▸ WHAT TO PRODUCE: Copy out the records from the line with "Enable the Use" to the line with "pos(1146,73)", both included, without altering a character.

** start of ENTRIES SHOWN **

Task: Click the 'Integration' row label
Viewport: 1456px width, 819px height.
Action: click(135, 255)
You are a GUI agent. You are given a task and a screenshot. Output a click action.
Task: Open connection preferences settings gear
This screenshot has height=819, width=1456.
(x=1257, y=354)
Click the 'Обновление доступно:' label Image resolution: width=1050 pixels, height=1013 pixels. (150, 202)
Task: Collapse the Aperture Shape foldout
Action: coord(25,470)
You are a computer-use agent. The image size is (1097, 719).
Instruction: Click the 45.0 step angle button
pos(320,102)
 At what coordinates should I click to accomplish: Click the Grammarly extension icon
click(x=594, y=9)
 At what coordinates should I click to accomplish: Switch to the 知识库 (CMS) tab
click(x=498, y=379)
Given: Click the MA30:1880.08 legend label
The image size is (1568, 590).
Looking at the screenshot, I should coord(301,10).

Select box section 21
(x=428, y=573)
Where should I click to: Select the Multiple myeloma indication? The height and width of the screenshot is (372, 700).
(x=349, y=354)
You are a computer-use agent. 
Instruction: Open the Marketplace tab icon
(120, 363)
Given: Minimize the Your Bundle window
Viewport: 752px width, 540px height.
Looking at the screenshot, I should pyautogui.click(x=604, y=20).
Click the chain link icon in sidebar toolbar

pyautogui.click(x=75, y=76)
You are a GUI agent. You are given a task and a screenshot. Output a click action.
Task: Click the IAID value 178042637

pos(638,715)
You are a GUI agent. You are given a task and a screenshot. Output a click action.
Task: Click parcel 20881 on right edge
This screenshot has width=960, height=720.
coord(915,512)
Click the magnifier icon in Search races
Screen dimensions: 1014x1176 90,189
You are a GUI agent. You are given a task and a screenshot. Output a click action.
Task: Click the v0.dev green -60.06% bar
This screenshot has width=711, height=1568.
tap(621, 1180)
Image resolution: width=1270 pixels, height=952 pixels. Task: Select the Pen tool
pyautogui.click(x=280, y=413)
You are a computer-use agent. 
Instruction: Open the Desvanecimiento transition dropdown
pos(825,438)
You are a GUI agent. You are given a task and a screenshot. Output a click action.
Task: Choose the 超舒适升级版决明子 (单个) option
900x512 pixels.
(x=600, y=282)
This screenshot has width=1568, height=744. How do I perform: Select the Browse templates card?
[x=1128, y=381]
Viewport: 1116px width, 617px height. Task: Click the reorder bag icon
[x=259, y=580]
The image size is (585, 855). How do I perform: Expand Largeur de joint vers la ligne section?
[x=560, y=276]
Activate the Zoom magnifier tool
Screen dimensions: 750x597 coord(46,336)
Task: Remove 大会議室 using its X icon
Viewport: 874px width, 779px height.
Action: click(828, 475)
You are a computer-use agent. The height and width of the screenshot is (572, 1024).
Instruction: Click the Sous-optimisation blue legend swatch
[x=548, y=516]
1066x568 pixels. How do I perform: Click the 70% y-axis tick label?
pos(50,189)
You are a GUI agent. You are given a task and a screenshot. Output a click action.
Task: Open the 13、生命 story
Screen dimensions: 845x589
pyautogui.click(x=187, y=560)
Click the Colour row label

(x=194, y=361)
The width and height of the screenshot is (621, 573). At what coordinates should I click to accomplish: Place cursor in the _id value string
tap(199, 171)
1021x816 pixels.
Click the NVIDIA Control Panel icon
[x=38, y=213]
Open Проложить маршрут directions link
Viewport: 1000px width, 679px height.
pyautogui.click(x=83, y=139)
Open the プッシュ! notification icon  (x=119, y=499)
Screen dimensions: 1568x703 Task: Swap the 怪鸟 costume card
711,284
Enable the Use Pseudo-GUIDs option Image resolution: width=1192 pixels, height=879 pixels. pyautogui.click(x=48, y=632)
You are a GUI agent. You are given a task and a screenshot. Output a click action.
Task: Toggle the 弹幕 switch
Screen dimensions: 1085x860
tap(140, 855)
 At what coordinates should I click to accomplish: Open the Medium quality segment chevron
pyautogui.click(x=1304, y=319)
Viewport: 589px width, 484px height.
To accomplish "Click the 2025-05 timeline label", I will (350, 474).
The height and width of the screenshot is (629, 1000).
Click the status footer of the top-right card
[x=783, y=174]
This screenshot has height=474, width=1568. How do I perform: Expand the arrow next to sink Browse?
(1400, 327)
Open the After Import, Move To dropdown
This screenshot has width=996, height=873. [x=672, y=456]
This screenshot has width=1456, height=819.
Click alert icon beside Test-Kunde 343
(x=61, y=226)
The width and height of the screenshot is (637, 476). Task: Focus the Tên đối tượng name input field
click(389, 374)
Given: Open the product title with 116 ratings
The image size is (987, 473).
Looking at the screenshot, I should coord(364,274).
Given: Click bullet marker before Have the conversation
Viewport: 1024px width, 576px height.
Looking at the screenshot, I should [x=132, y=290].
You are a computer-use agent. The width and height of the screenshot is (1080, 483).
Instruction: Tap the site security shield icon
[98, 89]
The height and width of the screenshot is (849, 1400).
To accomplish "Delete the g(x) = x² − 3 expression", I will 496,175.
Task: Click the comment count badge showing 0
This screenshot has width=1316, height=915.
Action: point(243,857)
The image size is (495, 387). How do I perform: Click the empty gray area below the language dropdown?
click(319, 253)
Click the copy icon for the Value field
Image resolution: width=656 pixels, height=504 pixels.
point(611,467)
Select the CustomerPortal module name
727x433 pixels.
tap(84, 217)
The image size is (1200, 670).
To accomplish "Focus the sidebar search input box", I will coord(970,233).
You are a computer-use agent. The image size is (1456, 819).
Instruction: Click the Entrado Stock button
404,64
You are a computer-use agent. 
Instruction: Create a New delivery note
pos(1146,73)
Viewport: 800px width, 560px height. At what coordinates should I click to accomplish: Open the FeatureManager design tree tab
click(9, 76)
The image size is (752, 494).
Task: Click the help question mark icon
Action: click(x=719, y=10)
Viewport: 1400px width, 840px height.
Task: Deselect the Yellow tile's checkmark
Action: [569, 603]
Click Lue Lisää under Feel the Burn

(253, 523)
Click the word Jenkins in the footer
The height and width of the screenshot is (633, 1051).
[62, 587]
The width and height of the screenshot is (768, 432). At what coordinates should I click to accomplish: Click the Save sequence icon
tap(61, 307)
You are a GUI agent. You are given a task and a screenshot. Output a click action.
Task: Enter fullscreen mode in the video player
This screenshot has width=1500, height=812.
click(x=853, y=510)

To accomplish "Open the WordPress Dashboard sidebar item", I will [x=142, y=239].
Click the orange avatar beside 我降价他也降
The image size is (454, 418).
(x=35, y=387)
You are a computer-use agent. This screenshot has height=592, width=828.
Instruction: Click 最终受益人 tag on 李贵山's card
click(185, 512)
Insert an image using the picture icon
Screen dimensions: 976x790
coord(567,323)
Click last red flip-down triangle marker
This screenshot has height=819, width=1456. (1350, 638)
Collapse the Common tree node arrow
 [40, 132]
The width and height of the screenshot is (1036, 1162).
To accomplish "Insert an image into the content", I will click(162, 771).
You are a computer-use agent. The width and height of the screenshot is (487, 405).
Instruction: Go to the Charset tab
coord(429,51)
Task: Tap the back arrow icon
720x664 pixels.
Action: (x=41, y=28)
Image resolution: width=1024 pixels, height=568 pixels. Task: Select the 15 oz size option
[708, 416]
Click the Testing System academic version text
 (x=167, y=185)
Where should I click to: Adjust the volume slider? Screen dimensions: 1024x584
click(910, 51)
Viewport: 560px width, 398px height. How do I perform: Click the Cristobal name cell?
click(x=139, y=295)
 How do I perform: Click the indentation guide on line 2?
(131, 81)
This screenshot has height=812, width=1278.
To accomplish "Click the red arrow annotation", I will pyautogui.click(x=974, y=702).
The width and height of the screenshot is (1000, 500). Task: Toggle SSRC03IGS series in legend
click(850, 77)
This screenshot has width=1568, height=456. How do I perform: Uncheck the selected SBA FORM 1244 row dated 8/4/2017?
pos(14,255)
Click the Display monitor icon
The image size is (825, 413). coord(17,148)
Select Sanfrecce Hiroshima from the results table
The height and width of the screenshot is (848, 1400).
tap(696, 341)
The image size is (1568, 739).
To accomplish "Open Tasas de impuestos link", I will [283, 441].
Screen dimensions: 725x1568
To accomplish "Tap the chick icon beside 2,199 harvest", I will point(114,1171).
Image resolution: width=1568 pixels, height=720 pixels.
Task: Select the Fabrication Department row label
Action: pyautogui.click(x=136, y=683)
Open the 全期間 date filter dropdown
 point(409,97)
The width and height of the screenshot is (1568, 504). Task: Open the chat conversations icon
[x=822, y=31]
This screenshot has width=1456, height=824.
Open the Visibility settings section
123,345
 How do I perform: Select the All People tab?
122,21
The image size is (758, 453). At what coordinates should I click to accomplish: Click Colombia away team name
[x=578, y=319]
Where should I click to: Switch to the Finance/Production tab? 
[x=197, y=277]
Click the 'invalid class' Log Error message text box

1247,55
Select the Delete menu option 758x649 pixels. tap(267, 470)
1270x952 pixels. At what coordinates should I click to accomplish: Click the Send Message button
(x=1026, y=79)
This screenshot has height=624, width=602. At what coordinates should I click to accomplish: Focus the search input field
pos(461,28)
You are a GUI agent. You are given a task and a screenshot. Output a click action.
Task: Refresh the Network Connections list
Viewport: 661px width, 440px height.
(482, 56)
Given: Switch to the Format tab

** end of ENTRIES SHOWN **

▸ WORKED ANSWER:
Enable the Use Pseudo-GUIDs option Image resolution: width=1192 pixels, height=879 pixels. pyautogui.click(x=48, y=632)
You are a GUI agent. You are given a task and a screenshot. Output a click action.
Task: Toggle the 弹幕 switch
Screen dimensions: 1085x860
tap(140, 855)
 At what coordinates should I click to accomplish: Open the Medium quality segment chevron
pyautogui.click(x=1304, y=319)
Viewport: 589px width, 484px height.
To accomplish "Click the 2025-05 timeline label", I will (350, 474).
The height and width of the screenshot is (629, 1000).
Click the status footer of the top-right card
[x=783, y=174]
This screenshot has height=474, width=1568. How do I perform: Expand the arrow next to sink Browse?
(1400, 327)
Open the After Import, Move To dropdown
This screenshot has width=996, height=873. [x=672, y=456]
This screenshot has width=1456, height=819.
Click alert icon beside Test-Kunde 343
(x=61, y=226)
The width and height of the screenshot is (637, 476). Task: Focus the Tên đối tượng name input field
click(389, 374)
Given: Open the product title with 116 ratings
The image size is (987, 473).
Looking at the screenshot, I should coord(364,274).
Given: Click bullet marker before Have the conversation
Viewport: 1024px width, 576px height.
Looking at the screenshot, I should [x=132, y=290].
You are a computer-use agent. The width and height of the screenshot is (1080, 483).
Instruction: Tap the site security shield icon
[98, 89]
The height and width of the screenshot is (849, 1400).
To accomplish "Delete the g(x) = x² − 3 expression", I will 496,175.
Task: Click the comment count badge showing 0
This screenshot has width=1316, height=915.
Action: point(243,857)
The image size is (495, 387). How do I perform: Click the empty gray area below the language dropdown?
click(319, 253)
Click the copy icon for the Value field
Image resolution: width=656 pixels, height=504 pixels.
point(611,467)
Select the CustomerPortal module name
727x433 pixels.
tap(84, 217)
The image size is (1200, 670).
To accomplish "Focus the sidebar search input box", I will coord(970,233).
You are a computer-use agent. The image size is (1456, 819).
Instruction: Click the Entrado Stock button
404,64
You are a computer-use agent. 
Instruction: Create a New delivery note
pos(1146,73)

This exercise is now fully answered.